• [Exercise requirements]: Rewrite everything from the line containing "Task: Toggle the green power button" down to the end of the data, both ends included and the requests kept as they are. Add 14 to every coordinate in the answers.

• [Records to process]:
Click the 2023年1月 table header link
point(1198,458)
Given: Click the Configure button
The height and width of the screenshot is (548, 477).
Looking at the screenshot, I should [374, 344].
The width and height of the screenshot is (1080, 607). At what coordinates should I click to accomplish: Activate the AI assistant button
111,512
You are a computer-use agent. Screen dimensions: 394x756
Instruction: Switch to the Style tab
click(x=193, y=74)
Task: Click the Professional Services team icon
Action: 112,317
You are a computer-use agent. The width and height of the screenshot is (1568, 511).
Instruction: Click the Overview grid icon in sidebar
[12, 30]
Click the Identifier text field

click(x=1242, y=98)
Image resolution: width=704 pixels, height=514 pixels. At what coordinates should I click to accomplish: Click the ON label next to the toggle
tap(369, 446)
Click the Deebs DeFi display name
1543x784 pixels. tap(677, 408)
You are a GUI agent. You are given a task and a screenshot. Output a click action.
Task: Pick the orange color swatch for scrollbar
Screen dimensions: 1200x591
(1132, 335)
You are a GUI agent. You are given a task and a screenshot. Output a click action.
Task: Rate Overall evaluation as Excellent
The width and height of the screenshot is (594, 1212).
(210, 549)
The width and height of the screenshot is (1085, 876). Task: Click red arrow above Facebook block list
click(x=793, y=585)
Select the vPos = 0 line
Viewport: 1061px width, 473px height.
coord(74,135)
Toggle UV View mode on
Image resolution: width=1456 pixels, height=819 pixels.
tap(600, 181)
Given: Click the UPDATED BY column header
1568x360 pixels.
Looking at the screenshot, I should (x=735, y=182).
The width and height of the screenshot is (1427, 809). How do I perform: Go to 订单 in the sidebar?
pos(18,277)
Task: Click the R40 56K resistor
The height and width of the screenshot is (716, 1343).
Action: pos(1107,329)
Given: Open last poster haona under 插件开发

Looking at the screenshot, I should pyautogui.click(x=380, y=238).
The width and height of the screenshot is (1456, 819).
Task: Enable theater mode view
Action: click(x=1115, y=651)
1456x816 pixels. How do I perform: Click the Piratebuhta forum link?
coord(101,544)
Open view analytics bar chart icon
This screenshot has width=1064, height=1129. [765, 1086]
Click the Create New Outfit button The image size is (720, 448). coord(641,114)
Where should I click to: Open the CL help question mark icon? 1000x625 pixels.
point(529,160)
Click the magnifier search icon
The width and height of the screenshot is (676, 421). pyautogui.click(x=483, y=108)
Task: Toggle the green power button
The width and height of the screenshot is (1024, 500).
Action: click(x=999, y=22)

• [Response]:
Task: Toggle the green power button
The width and height of the screenshot is (1024, 500).
Action: click(x=1013, y=36)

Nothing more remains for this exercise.